I decided to take a look $p$-adic integers. I am trying to show that $$a \in \mathbb{Z}_p \text{ is invertible if and only if } |a|_p=1$$ where $$|x|_p= \left\{ \begin{array}{ll} p^{-n} & \mbox{if } x\neq0 \\ 0 & \mbox{if } x=0 \end{array} \right.$$ where $n=\min\{ m \geq 0 : x_n\neq0\}$ and $$x=x_0+x_1p+x_2p^2+\cdots.$$
The "forward" direction is very easy. I am having trouble going backwards. What I have been trying to do is construct the inverse of $a$ and tentatively I am calling the inverse of $a$ as $b=b_0+b_1p+\cdots.$ I have that $b_0=a_0^{-1}$, obviously, and as $|a|_p=1$ it follows $a_0\neq0$ so it has an inverse modulo $p$, which was needed. My goal is to show: $$\text{For all $m\geq0,$ } 1=\left[\left(\sum_{i=0}^m a_ip^i\right)\left(\sum_{i=0}^m b_ip^i\right)\right] \mod{p^{m+1}} \qquad \text{(1)}$$ I am doing this on my own and have been having some trouble formulating (to me at least) good sounding ways to express what I need to prove, in terms of lemmas and things to establish $(1)$.
Roughly, I have been trying to show: $Lemma$. Given $b_0,b_1,\cdots,b_k \in \{0,1,\cdots,(p-1)\}$ which satisfy $$1=\left[\left(\sum_{i=0}^k a_ip^i\right)\left(\sum_{i=0}^k b_ip^i\right)\right] \mod{p^{k+1}} \qquad\text{(2)}$$ I can find a $b_{k+1}$ which makes the following statement true: $$1=\left[\left(\sum_{i=0}^{k+1} a_ip^i\right)\left(\sum_{i=0}^{k+1} b_ip^i\right)\right] \mod{p^{k+2}}\qquad\text{(3)}$$ This is what I have been working with and finding a $b_1$ was not difficult, I chose $b_1 \in \{0,1,\cdots,(p-1)\}$ with $b_1 \equiv -a_1a_0^{-2}\mod p$, which I found to be equivalent to kind of case of $k=0$ for the Lemma. I was trying to do this by induction but I've found kind of a mess and there is a statement I need to be true that I am guessing it not generally true, namely that $g\equiv1\mod p^k$ means $g\equiv1\mod p^{k+1}$, at least that would help me out. I don't think this is true at all in general as there is the counterexample of $126\equiv1\mod 5^3$ but $126\equiv 126\not\equiv 1 \mod 5^4$. Maybe there are more conditions that need to be put on this $g$. Anyways, is there another way I can go about doing this?

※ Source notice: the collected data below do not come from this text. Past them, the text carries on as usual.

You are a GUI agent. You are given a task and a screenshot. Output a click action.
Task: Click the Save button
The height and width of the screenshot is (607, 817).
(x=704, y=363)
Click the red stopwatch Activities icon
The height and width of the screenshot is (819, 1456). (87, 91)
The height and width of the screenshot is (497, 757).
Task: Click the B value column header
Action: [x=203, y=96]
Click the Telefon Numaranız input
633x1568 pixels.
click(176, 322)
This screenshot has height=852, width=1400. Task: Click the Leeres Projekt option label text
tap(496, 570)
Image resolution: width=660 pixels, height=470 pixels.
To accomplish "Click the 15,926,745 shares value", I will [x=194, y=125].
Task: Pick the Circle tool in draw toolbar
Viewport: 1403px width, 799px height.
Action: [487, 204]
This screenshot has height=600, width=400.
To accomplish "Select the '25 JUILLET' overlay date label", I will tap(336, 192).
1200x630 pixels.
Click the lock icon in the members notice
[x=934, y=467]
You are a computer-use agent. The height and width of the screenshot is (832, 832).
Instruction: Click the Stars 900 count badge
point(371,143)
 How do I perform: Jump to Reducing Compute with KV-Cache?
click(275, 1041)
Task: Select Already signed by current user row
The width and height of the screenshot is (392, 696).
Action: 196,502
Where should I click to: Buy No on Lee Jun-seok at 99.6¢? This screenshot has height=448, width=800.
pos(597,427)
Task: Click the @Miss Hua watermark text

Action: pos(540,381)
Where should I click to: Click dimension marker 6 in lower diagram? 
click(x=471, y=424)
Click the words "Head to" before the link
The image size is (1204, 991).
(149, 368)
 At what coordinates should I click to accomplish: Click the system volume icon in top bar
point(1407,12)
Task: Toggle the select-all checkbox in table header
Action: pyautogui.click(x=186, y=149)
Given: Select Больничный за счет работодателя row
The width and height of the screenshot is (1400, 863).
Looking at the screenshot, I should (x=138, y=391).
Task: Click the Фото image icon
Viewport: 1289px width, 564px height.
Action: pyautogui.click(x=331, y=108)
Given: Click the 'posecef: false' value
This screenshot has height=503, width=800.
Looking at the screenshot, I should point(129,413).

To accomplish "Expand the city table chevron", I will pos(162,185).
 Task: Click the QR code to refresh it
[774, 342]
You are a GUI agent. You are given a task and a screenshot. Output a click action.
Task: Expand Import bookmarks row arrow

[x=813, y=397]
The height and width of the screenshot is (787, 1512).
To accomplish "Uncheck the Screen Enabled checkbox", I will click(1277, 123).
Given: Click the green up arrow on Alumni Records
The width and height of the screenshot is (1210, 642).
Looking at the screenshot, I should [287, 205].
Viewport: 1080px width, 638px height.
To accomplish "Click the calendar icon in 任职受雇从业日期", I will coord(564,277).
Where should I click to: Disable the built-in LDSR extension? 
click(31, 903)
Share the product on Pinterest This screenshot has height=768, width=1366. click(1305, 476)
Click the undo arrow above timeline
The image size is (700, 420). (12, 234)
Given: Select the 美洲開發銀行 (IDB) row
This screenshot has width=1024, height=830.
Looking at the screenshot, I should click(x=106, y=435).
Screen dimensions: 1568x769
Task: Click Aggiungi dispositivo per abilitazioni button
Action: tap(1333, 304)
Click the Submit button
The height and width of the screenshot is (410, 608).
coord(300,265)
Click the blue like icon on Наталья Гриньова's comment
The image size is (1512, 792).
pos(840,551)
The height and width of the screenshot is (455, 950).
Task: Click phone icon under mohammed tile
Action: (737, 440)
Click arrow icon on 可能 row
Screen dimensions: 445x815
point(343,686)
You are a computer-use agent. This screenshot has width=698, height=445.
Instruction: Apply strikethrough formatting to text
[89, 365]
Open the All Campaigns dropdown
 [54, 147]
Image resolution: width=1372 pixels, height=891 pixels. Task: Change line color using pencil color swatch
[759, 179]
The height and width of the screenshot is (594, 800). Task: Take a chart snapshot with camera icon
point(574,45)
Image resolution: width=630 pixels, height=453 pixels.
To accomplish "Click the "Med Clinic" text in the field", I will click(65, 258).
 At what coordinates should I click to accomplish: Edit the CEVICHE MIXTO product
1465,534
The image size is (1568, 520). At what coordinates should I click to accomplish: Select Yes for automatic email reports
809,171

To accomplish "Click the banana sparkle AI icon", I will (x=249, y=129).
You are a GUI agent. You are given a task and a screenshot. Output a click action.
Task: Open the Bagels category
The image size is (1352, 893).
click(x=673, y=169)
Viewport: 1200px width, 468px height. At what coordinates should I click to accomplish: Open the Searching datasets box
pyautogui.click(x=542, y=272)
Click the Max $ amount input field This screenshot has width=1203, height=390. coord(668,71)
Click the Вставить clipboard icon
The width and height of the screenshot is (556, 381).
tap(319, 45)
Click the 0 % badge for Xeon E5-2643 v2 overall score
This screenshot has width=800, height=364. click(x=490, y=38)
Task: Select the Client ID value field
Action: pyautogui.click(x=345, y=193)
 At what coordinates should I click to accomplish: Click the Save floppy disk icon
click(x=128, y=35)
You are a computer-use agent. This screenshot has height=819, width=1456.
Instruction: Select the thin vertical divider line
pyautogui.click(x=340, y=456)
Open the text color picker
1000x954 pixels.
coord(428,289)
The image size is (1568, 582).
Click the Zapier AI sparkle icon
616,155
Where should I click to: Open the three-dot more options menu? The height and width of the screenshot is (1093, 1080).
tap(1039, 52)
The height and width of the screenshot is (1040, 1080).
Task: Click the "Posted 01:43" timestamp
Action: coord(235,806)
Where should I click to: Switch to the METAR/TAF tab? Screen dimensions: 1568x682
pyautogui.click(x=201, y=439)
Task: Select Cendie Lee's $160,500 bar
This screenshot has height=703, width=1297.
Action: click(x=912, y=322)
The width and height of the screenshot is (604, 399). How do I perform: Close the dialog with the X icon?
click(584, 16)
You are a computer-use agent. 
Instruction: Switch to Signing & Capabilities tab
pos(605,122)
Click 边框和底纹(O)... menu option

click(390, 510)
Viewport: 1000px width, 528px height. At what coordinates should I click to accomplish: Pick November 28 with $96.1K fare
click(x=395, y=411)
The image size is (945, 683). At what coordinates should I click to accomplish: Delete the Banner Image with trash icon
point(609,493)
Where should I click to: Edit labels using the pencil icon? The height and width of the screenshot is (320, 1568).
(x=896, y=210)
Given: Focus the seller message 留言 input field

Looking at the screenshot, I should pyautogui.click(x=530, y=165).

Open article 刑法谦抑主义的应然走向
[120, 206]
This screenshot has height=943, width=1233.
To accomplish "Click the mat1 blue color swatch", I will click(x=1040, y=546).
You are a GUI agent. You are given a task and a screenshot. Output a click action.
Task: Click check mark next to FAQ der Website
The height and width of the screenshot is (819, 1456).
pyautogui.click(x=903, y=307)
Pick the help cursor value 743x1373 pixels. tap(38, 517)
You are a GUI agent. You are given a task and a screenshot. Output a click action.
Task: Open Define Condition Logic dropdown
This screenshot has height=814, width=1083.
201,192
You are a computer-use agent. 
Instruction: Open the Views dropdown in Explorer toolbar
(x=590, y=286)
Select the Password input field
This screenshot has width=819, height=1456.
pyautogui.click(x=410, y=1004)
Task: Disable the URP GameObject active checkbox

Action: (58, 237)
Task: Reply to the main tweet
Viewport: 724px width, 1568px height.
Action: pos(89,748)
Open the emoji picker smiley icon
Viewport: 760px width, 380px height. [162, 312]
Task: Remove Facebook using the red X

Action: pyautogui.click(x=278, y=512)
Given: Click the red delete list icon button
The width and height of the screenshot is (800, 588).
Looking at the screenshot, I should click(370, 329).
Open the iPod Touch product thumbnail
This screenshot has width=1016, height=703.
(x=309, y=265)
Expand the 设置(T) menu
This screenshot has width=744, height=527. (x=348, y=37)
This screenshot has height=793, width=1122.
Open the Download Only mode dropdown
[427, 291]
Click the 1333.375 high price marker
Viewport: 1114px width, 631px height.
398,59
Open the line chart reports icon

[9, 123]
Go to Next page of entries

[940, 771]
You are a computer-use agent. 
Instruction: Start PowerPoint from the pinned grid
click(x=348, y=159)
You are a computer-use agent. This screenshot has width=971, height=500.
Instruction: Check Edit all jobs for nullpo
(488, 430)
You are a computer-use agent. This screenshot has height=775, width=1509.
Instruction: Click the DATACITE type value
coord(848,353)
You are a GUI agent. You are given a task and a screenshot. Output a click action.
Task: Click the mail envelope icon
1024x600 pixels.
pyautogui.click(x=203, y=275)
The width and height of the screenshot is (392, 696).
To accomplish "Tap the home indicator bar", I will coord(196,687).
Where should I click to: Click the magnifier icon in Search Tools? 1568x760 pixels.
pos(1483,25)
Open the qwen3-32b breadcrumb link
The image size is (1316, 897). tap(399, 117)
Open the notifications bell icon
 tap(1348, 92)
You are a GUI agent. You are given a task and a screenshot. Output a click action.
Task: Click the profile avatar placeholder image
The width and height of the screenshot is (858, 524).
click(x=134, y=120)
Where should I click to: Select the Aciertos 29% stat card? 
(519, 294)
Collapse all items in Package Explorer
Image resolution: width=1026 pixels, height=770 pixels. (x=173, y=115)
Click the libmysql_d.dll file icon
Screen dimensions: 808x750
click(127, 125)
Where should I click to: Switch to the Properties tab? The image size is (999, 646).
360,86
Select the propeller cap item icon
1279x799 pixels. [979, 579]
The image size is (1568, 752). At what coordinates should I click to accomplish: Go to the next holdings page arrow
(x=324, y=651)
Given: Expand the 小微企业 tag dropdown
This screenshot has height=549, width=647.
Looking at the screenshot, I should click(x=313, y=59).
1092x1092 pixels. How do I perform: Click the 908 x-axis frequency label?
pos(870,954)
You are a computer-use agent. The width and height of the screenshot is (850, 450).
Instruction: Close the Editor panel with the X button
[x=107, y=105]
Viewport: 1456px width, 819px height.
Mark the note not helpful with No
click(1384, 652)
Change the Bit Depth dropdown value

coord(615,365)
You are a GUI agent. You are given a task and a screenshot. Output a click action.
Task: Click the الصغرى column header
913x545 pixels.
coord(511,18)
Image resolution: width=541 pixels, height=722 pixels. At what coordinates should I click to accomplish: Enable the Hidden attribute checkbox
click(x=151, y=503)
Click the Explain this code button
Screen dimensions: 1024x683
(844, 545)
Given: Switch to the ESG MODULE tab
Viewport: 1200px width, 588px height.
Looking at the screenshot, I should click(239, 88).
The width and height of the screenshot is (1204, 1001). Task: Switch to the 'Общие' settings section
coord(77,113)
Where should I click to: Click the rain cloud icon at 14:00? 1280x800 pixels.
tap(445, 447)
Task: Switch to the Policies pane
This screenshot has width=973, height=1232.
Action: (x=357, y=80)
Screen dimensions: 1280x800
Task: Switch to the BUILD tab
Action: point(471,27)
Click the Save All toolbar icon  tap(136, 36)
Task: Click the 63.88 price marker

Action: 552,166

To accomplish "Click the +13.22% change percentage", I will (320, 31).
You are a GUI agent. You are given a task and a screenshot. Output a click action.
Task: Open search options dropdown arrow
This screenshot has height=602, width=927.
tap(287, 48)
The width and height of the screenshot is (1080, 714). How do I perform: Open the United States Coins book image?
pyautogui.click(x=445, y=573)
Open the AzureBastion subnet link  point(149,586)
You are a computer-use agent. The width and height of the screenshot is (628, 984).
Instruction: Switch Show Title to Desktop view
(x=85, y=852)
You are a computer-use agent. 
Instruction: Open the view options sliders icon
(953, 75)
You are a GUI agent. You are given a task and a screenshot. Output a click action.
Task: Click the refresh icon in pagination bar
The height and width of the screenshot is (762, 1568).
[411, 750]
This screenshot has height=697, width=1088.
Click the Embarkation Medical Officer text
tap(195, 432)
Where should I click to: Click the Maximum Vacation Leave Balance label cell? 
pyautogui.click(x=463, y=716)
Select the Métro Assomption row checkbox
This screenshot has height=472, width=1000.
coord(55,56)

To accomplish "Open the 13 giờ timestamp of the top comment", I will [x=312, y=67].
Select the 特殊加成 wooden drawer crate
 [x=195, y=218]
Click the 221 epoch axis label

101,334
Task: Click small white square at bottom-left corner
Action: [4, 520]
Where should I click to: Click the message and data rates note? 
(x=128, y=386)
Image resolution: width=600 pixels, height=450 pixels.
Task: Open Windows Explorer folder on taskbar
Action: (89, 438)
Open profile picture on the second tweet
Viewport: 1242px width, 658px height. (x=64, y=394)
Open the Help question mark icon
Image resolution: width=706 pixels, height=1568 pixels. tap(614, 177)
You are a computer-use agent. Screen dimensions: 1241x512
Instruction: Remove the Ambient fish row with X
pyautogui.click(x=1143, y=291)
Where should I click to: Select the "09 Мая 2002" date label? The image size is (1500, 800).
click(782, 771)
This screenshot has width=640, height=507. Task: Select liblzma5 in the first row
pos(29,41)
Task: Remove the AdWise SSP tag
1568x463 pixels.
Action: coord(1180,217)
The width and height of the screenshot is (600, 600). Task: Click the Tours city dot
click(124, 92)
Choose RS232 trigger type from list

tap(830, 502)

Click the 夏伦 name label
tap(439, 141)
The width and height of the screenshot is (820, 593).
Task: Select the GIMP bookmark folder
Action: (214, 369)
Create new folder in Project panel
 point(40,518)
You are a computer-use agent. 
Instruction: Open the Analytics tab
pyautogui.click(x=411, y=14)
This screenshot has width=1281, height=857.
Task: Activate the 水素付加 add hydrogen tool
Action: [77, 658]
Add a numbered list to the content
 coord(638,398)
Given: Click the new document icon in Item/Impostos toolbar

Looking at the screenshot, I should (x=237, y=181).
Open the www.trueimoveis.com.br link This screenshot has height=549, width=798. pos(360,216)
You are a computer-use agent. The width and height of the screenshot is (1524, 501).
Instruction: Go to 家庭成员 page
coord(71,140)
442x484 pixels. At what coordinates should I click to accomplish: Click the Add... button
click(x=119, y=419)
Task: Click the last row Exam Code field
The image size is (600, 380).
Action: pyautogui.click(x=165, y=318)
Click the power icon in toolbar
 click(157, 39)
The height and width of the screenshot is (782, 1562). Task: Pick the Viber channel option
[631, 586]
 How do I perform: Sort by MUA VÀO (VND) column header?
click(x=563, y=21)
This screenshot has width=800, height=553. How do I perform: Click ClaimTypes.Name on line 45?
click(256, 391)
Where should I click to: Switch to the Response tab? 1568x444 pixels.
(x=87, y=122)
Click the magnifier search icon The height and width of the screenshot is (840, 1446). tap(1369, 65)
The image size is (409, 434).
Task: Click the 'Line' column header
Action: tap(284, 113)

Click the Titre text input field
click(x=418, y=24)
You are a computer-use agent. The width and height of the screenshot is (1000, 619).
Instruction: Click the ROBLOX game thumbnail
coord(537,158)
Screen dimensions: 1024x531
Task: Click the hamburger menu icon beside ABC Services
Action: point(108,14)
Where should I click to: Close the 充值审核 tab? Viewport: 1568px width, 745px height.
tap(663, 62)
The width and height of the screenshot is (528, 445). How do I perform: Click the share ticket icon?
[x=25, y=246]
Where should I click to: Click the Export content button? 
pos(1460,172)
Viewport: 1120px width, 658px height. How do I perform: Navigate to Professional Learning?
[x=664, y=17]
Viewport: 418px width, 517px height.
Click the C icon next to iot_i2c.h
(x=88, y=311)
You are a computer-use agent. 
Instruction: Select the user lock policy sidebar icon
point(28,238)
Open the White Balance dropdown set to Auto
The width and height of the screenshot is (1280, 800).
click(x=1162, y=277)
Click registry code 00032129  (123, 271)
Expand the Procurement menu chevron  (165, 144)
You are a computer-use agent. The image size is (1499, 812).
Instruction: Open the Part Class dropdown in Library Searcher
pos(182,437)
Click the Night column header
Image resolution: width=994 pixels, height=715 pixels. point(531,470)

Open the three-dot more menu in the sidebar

Sorry for the long typing, it may or may not help to give an idea of what I am trying to do etc..Thank you
It's not necessary to compute the actual digits of the inverse, only to show it exists. Your method of argument though becomes important when dealing with Hensel's lemma in the near future.
Since $p\nmid x$ it's clear that $x$ is invertible mod $p^k$ for each $k\ge0$. Let $a_k$ be a sequence of integers which are inverses for $x$ mod $p^k$. Can you show $(a_k)$ is a Cauchy sequence? This implies that it converges to some $a\in{\bf Z}_p$, and you can subsequently show that $ax=1$ in ${\bf Z}_p$. Hints:
If you want, you can show that $a_n\equiv a_m\bmod p^n$ when $n\le m$; this shows that the "digits" of $a_n$ are only being added to; the "initial segments" of digits are never altered.
I am assuming you have constructed ${\bf Z}_p$ as the inverse limit of ${\bf Z}/p^n{\bf Z}$, or as ${\bf Z}[T]/(T-p)$, both routes quickly yielding permission for unique $p$-adic expansions of all $p$-adic integers and continuous ring quotient maps ${\bf Z}_p\to{\bf Z}/p^k{\bf Z}$ for all $k\ge0$.
Since ${\bf Z}_p$ is an integral domain, it has a fraction field, denoted ${\bf Q}_p$. It can be seen that the relation $|a/b|_p=|a|_p/|b|_p$ allows the $p$-adic valuation to be extended to all of ${\bf Q}_p$. From there we may show that ${\bf Q}_p\cong{\bf Z}_p[p^{-1}]$ so all $p$-adic numbers have $p$-adic expansions. Alternatively, we could have defined ${\bf Q}_p$ to be the metric completion of $\bf Q$ with respect to the $p$-adic metric.
If we have ${\bf Q}_p$ available as a valued field, the proof is much quicker: $|x|_p=1$ implies $|x^{-1}|_p=1$ implies $x^{-1}\in{\bf Z}_p$ implies $x$ is invertible in ${\bf Z}_p$.